Até o último Carnaval, a Unidos da Tijuca permanecia como a única escola carioca que realizava cobrança direta pelo posto de rainha de bateria, adotando esse modelo há muito tempo. Contudo, a situação mudou significativamente. Desde a detenção do patrono Rogério de Andrade, a Mocidade Independente de Padre Miguel enfrenta desafios internos e começará a negociar também esse cargo como receita. O afastamento da primeira-dama abriu espaço para uma nova fonte de arrecadação para a agremiação. Rogério cumpre sentença em presídio federal, assim como o presidente Flávio da Silva Santos, conhecido como Pepé.
Para diversas escolas, manter uma rainha de bateria gera mais complicações que satisfação. O cargo não representa um quesito oficial na avaliação e, consequentemente, não soma pontos na apuração final. Apesar disso, sua importância transcende a dimensão técnica: uma celebridade liderando os ritmistas proporciona prestígio, cobertura midiática, visibilidade e, dependendo do arranjo, recursos financeiros. A presença de personalidades nessa função intensificou-se ao longo dos anos com artistas que elevaram o cargo a um dos mais procurados da avenida, como Monique Evans, Luma de Oliveira e Luiza Brunet. Desde então, definir quem estará à frente da bateria deixou de ser apenas uma questão interna e passou a envolver estratégias nos bastidores carnavalescos.
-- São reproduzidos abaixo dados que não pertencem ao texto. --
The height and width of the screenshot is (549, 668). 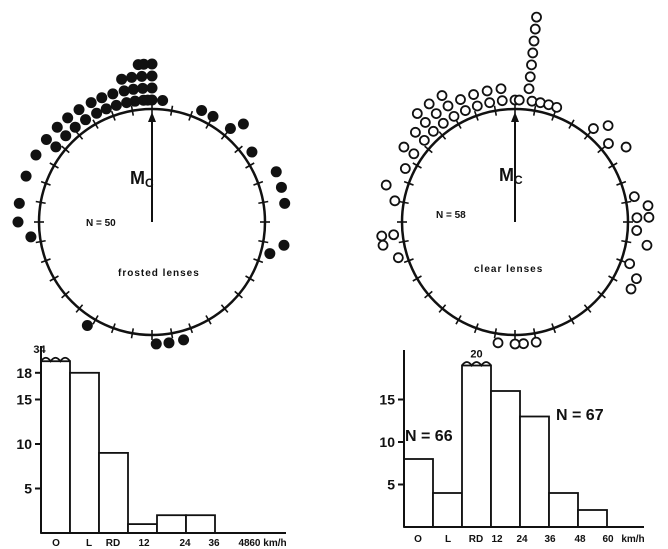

Do outro lado encontram-se escolas determinadas a investir suas reservas financeiras nas estrelas. Grande Rio e Beija-Flor custeiam completamente as despesas de suas rainhas, enquanto Viradouro também assumi o gasto com a indumentária. No Carnaval anterior, o Salgueiro fez idêntico, financiando a fantasia de Viviane Araújo, ícone da agremiação. A Imperatriz Leopoldinense adota procedimento divergente: a responsabilidade pela fantasia fica com quem a veste, já que a escola não se encarrega desse custo. Portanto, mesmo quando não há cobrança para postos privilegiados, atravessar a Sapucaí pode onerar consideravelmente o bolso individual.

É a Imperatriz Leopoldinense que auxilia a desmentir uma narrativa que circulou intensamente nos círculos do samba. Quando Rafa Kalimann atuava como musa da instituição, boatos frequentes afirmavam que a ex-participante do BBB teria realizado pagamento para conquistar a posição. Naquele contexto, Vinicius Drumond ocupava formalmente o cargo de vice-presidente executivo da Imperatriz, fato que reforçava as especulações. Todavia, essa versão não corresponde à realidade: Rafa não desembolsou valor algum para ser musa. O único gasto assumido pela atual companheira de Nattanzinho consistiu exatamente na própria fantasia de desfile.

Resumidamente, conquistar um cargo destacado no Carnaval fluminense não representa, via de regra, a necessidade de desembolsar dinheiro por uma presença garantida na avenida. Até o Carnaval recente, unicamente a Unidos da Tijuca cobrava explicitamente pelo cargo de rainha de bateria, mas a inserção da Mocidade nessa dinâmica evidencia como a função também pode ser compreendida como ferramenta de arrecadação. Enquanto determinadas escolas patrocinam parcial ou completamente as despesas de suas celebridades, outras transferem o ônus para quem deseja se destacar à frente dos ritmistas. O cargo de rainha talvez não influencie o resultado final na quarta de cinzas, porém, antes dessa data, propicia prestígio, visibilidade midiática, repercussão e, progressivamente, movimento financeiro.